We’re living in what they’re calling ‘unprecedented times’. This is ‘a modern war’ with an ‘invisible enemy’. Our lives have changed beyond recognition, in a very short period of time. Having seen colleagues write about their experiences during ‘lockdown’, it spurred me on to do the same. In writing this blog I hope to show others, in some small way, that they’re not alone and when this is all over and we return to our ‘new normal’, I’ll be able to look back and remember how I felt.
On Monday 23rd March, the Prime Minister announced UK lockdown measures as the severity of the Coronovirus situation continued to increase. Covid – 19 had been spreading rapidly across the world and the PM thought the situation in the UK was now severe enough to warrant bringing in strict guidelines, restricting our movements and who we could spend time with.
The First Few Weeks
Schools had shut the previous Friday and during that first week of lockdown I got my initial taste of home schooling. Work was still really busy, as this is usually a popular time of year for people to consider their career options, and I was trying to juggle running my business with learning how to be a teacher, plus running the home.
Surprisingly, that first week went okay. I was definitely in the denial stage at this point and felt slightly bemused at how upbeat and positive I was being when many people around me were struggling to cope. This was all about to change however.
Week two of lockdown started with hearing a good friend had been hospitalised with the virus and suddenly it all became very real. My husband was working day and night and I felt like a single parent trying to juggle everything. I wasn’t getting any new enquiries, which is always worrying as a small business but completely understandable as people were just trying to come to terms with what was happening. I decided the best thing to do was to take the following week off work (as it was officially the Easter holidays) and this would enable me to spend time with my daughter and regroup.

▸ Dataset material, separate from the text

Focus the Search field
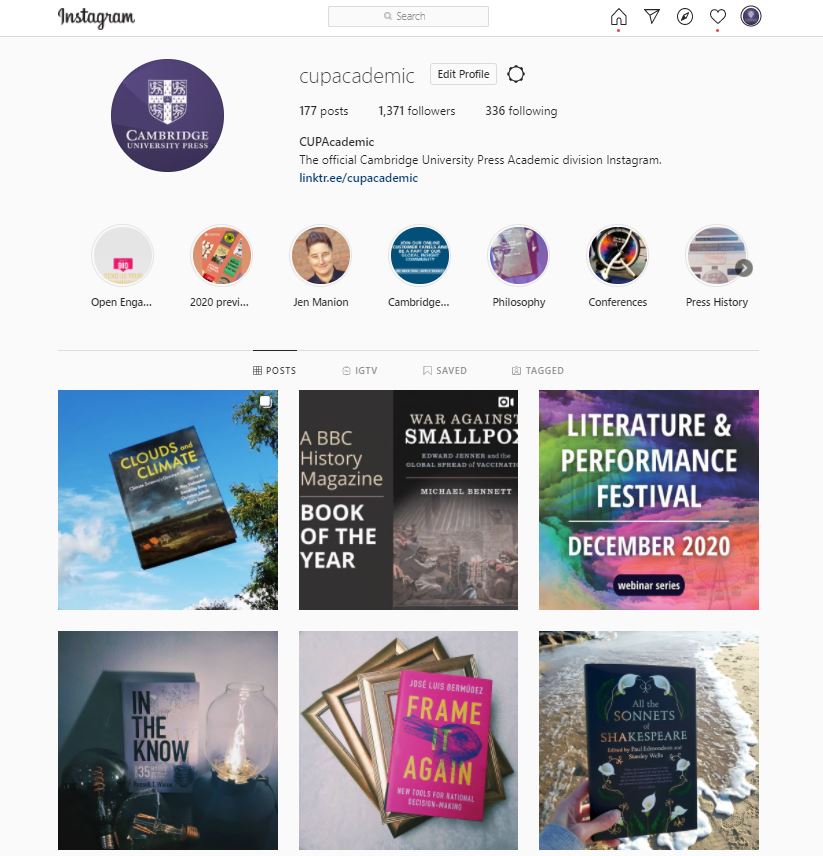Screen dimensions: 823x856 tap(408, 16)
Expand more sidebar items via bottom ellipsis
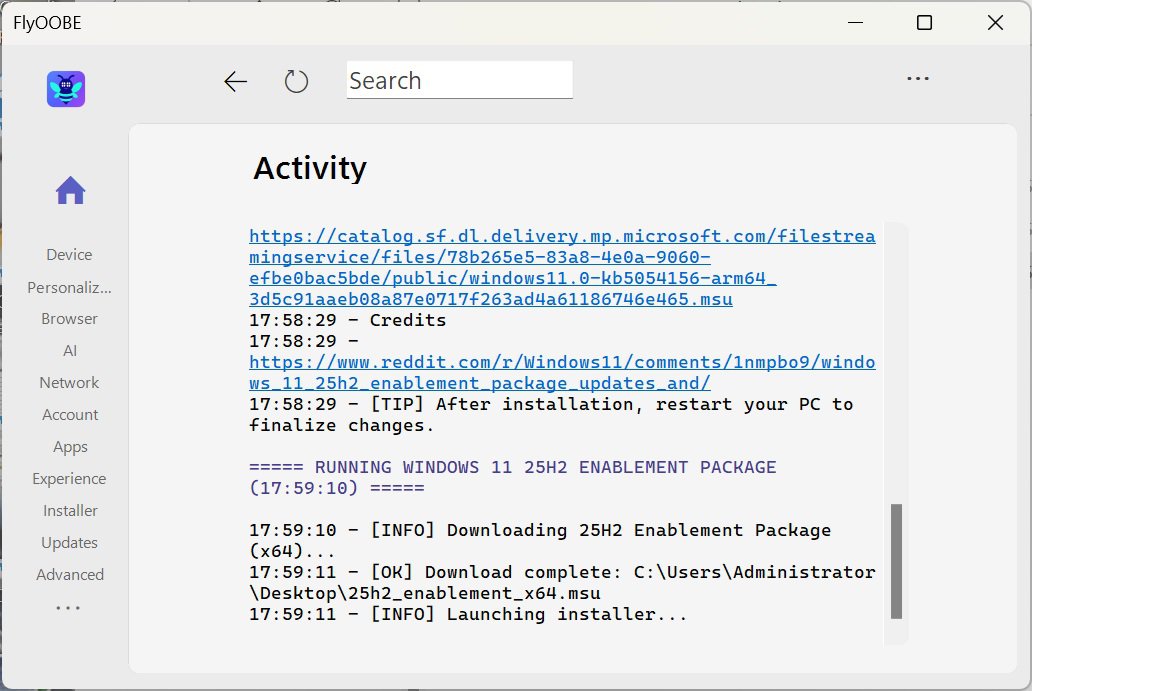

We’re all in this together – or are we?
People started off by saying everyone was in this together but quickly realised that, whilst we are all in the same situation, the virus has impacted people very differently. For me, at this time, I decided to focus on my mental health and being with my family. On-line exercise was (and still is) my saving grace. Liz Lane, from Achieva Pilates, put her dance fit classes on-line in record time and for that my mind (and my waistline) will be forever grateful! I also realised that achievement wasn’t just one of my most important values, it was THE most important value. So I created ways of feeling like I was achieving by clearing out my garden office, a long overdue task, and various cupboards/rooms in the house.
Being out in the sunshine was very therapeutic too, along with switching off from social media, plus only watching the news once a day. I started to use my gratitude diary again rather than phone apps, and have found that physically writing my positive thoughts down has been really helpful during this time. I continued practising mindfulness (I love using Headspace) which has always helped me to stop the thoughts from whirring around in my brain. Finally, spending time with my daughter during that week revitalised me so that I could return to work after the Easter bank holiday feeling refreshed.
Around this time I saw a quote by Anne Frank who said, ‘Think of all the beauty still left around you and be happy’ and this really humbled me. My feeling was, if a child locked in a Secret Annex for two years afraid of being captured by her enemy, could think like this then I had to give it a good go myself. So with this in mind, and having given myself the space I needed over Easter, the situation started to feel more manageable and things have improved ever since. Of course, we all have our good and bad days but we’ve had great weather (most of the time) and I have a garden to enjoy it in plus I have my health and my family so I’m pretty lucky really.
From Easter to now
Returning to home schooling after the Easter break was a shock to the system and every Monday seems to feel this way, but I’ve stopped trying to pretend I’m a teacher and now just do the best I can. The days and weeks seem to merge into one as everyone tries to keep going, one day at a time.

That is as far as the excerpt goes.